Every line below between the one holding "Screen dimensions: 700x465" and the one holding "Given: Click the 심화 difficulty label", inclusive, should be copied exactly, and no other line.

** Opening DATASET EXTRACT block **

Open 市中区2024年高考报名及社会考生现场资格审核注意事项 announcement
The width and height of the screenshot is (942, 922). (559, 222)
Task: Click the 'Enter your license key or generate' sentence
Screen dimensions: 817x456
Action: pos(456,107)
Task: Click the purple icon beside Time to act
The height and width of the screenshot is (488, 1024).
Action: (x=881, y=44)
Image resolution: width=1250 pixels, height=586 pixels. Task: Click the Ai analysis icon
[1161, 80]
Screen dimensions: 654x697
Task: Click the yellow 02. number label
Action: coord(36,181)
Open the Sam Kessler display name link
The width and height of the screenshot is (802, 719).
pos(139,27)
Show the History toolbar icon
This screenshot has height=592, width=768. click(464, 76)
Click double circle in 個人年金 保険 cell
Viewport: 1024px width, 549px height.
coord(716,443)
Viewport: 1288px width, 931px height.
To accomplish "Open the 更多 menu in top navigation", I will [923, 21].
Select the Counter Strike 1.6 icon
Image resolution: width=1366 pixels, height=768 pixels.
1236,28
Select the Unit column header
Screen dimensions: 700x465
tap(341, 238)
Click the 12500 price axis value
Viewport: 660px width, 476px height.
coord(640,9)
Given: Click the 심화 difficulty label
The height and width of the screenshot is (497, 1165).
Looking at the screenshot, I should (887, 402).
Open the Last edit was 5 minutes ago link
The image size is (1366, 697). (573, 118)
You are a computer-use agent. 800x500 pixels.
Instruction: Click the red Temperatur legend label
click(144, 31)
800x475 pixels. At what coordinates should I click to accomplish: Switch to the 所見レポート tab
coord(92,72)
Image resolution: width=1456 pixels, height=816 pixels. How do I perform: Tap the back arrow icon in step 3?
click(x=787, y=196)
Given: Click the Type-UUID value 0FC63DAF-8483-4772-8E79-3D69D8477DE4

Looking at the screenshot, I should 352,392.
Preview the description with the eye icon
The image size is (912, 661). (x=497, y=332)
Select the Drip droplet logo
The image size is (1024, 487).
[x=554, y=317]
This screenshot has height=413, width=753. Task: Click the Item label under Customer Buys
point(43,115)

** Closing DATASET EXTRACT block **

-- EXERCISE OUTPUT --
Screen dimensions: 700x465
tap(341, 238)
Click the 12500 price axis value
Viewport: 660px width, 476px height.
coord(640,9)
Given: Click the 심화 difficulty label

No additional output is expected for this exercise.